_What to work on_: For each line below, return an exact copy.

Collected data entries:
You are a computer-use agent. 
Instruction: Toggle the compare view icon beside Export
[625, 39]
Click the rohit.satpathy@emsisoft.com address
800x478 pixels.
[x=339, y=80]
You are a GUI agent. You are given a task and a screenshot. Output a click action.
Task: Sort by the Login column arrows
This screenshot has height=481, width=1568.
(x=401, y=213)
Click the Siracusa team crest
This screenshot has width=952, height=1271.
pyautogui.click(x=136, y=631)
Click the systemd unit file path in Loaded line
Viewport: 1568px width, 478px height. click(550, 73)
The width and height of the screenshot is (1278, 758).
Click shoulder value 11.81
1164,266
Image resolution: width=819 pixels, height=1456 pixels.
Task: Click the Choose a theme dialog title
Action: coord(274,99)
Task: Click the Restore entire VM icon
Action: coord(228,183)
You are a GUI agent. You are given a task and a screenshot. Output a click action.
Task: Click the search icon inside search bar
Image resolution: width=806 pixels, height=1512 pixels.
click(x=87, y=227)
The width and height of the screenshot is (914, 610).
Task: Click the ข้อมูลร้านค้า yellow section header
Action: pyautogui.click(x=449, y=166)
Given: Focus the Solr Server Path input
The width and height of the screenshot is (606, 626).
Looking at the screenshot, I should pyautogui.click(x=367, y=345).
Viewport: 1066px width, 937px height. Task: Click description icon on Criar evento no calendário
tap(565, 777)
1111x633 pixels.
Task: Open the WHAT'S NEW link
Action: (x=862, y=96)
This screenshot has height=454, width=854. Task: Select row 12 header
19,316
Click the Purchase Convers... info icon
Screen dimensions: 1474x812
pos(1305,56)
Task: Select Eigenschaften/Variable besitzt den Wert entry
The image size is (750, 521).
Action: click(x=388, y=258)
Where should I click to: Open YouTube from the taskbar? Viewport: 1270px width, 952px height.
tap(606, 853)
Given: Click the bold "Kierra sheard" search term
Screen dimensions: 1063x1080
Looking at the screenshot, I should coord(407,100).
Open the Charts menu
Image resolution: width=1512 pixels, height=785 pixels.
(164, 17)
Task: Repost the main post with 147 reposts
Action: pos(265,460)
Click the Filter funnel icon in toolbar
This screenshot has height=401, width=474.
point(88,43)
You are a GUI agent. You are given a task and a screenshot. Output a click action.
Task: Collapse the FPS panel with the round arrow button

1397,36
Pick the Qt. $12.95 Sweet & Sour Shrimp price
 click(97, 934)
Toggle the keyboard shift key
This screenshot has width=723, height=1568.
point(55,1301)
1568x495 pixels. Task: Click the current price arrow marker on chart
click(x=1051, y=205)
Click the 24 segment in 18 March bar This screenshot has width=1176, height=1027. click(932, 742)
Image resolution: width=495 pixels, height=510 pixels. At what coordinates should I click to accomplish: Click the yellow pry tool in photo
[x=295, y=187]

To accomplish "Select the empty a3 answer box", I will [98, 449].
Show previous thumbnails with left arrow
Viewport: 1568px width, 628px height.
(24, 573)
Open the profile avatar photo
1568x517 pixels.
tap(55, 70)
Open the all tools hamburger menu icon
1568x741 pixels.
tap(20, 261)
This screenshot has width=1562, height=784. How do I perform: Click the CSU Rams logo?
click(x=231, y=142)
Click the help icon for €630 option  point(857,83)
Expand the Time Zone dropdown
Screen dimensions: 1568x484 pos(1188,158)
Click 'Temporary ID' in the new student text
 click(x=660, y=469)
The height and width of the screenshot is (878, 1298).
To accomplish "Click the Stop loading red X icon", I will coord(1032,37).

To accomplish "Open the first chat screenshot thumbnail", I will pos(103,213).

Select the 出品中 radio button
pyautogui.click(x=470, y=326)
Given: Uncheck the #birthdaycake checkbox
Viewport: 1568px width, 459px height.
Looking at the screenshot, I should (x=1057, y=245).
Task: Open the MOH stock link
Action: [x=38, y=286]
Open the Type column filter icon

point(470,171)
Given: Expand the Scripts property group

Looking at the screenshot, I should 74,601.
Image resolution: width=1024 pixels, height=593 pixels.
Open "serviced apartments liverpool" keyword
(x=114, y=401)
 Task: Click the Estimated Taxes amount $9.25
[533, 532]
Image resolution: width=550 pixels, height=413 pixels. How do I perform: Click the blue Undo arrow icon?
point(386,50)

_Response to the exercise_:
You are a computer-use agent. 
Instruction: Toggle the compare view icon beside Export
[625, 39]
Click the rohit.satpathy@emsisoft.com address
800x478 pixels.
[x=339, y=80]
You are a GUI agent. You are given a task and a screenshot. Output a click action.
Task: Sort by the Login column arrows
This screenshot has height=481, width=1568.
(x=401, y=213)
Click the Siracusa team crest
This screenshot has width=952, height=1271.
pyautogui.click(x=136, y=631)
Click the systemd unit file path in Loaded line
Viewport: 1568px width, 478px height. click(550, 73)
The width and height of the screenshot is (1278, 758).
Click shoulder value 11.81
1164,266
Image resolution: width=819 pixels, height=1456 pixels.
Task: Click the Choose a theme dialog title
Action: coord(274,99)
Task: Click the Restore entire VM icon
Action: coord(228,183)
You are a GUI agent. You are given a task and a screenshot. Output a click action.
Task: Click the search icon inside search bar
Image resolution: width=806 pixels, height=1512 pixels.
click(x=87, y=227)
The width and height of the screenshot is (914, 610).
Task: Click the ข้อมูลร้านค้า yellow section header
Action: pyautogui.click(x=449, y=166)
Given: Focus the Solr Server Path input
The width and height of the screenshot is (606, 626).
Looking at the screenshot, I should pyautogui.click(x=367, y=345).
Viewport: 1066px width, 937px height. Task: Click description icon on Criar evento no calendário
tap(565, 777)
1111x633 pixels.
Task: Open the WHAT'S NEW link
Action: (x=862, y=96)
This screenshot has height=454, width=854. Task: Select row 12 header
19,316
Click the Purchase Convers... info icon
Screen dimensions: 1474x812
pos(1305,56)
Task: Select Eigenschaften/Variable besitzt den Wert entry
The image size is (750, 521).
Action: click(x=388, y=258)
Where should I click to: Open YouTube from the taskbar? Viewport: 1270px width, 952px height.
tap(606, 853)
Given: Click the bold "Kierra sheard" search term
Screen dimensions: 1063x1080
Looking at the screenshot, I should coord(407,100).
Open the Charts menu
Image resolution: width=1512 pixels, height=785 pixels.
(164, 17)
Task: Repost the main post with 147 reposts
Action: pos(265,460)
Click the Filter funnel icon in toolbar
This screenshot has height=401, width=474.
point(88,43)
You are a GUI agent. You are given a task and a screenshot. Output a click action.
Task: Collapse the FPS panel with the round arrow button

1397,36
Pick the Qt. $12.95 Sweet & Sour Shrimp price
 click(97, 934)
Toggle the keyboard shift key
This screenshot has width=723, height=1568.
point(55,1301)
1568x495 pixels. Task: Click the current price arrow marker on chart
click(x=1051, y=205)
Click the 24 segment in 18 March bar This screenshot has width=1176, height=1027. click(932, 742)
Image resolution: width=495 pixels, height=510 pixels. At what coordinates should I click to accomplish: Click the yellow pry tool in photo
[x=295, y=187]

To accomplish "Select the empty a3 answer box", I will [98, 449].
Show previous thumbnails with left arrow
Viewport: 1568px width, 628px height.
(24, 573)
Open the profile avatar photo
1568x517 pixels.
tap(55, 70)
Open the all tools hamburger menu icon
1568x741 pixels.
tap(20, 261)
This screenshot has width=1562, height=784. How do I perform: Click the CSU Rams logo?
click(x=231, y=142)
Click the help icon for €630 option  point(857,83)
Expand the Time Zone dropdown
Screen dimensions: 1568x484 pos(1188,158)
Click 'Temporary ID' in the new student text
 click(x=660, y=469)
The height and width of the screenshot is (878, 1298).
To accomplish "Click the Stop loading red X icon", I will coord(1032,37).

To accomplish "Open the first chat screenshot thumbnail", I will pos(103,213).

Select the 出品中 radio button
pyautogui.click(x=470, y=326)
Given: Uncheck the #birthdaycake checkbox
Viewport: 1568px width, 459px height.
Looking at the screenshot, I should (x=1057, y=245).
Task: Open the MOH stock link
Action: [x=38, y=286]
Open the Type column filter icon

point(470,171)
Given: Expand the Scripts property group

Looking at the screenshot, I should 74,601.
Image resolution: width=1024 pixels, height=593 pixels.
Open "serviced apartments liverpool" keyword
(x=114, y=401)
 Task: Click the Estimated Taxes amount $9.25
[533, 532]
Image resolution: width=550 pixels, height=413 pixels. How do I perform: Click the blue Undo arrow icon?
point(386,50)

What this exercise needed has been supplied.